Koch (pronounced "cook") was working at the Boston Consulting Group when he began brewing suds in his kitchen. He had received three degrees from Harvard (B.A., M.B.A., J.D.), but brewing was in his blood. His father and grandfather were in the business; Koch used a recipe from his great-great-grandfather. Before long, he scraped together $240,000 and launched the company. Although he named his beer after a Boston patriot, he made it at a big brewery in Pittsburgh, which allowed him to control quality better than most small brewers. "The idea of a high-quality American beer had become a complete oxymoron," says Koch. "Coming from a brewing family, I knew that wasn't true."
He originally sold beer in unlabeled bottles from his briefcase, kept cold with a chill pack. He coaxed bartenders to try them with a 10-second pitch: "Try this new beer. It's handcrafted in small batches. You'll like the taste."
Almost from the start, he annoyed rivals large and small. He took on the big brewers directly, spending big on TV, radio, and billboards. Koch added easily readable freshness dates to his labels, and pointed out that consumers couldn't easily tell if his competitors' beers were old and stale. "Instead of sexy twins or talking animated animals, he talked about the quality of the liquid," notes Sam Calagione, who founded Dogfish Head Craft Brewery in 1995.

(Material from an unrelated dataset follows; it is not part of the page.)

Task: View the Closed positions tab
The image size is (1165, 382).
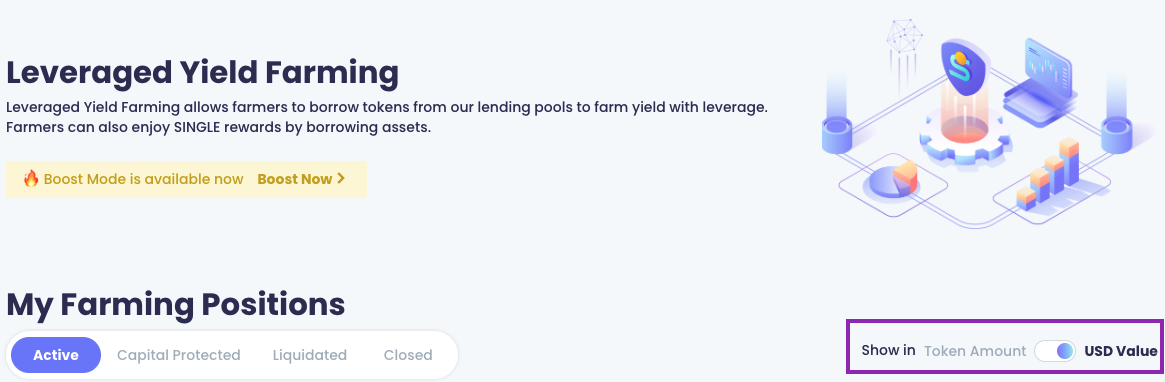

But Koch's tactics didn't always go down smoothly with his fellow small-batch brewers, either. He had positioned Sam Adams as a quaint Boston company, but the fact that he didn't even own a brewery irked some microbrewers. Six weeks after Koch launched Sam Adams, the brand was crowned best beer by attendees at the Great American Beer Festival in Denver. Rumors quickly spread that Koch had worked the crowd unfairly, offering tickets to the event in return for votes, according to Garrett Oliver, brewmaster at the Brooklyn Brewery. But Oliver says early jealousy has since fermented into admiration. "From day one, he was pugnacious and he ruffled feathers," recalls Oliver. "But very quietly, we've all learned a lot from him."
Koch, now 61, says he tries to follow the advice his father gave him when he was starting Sam Adams. "He told me, 'People don't drink the marketing, they drink the beer,' " Koch recalls. He still travels to Bavaria once a year to handpick the high-quality hops his company uses. "I knew I could put the best glass of beer in front of the American beer drinker," he says. "I didn't know how big the market would get, or what the challenges were, but I knew I could do that." And that's no small achievement.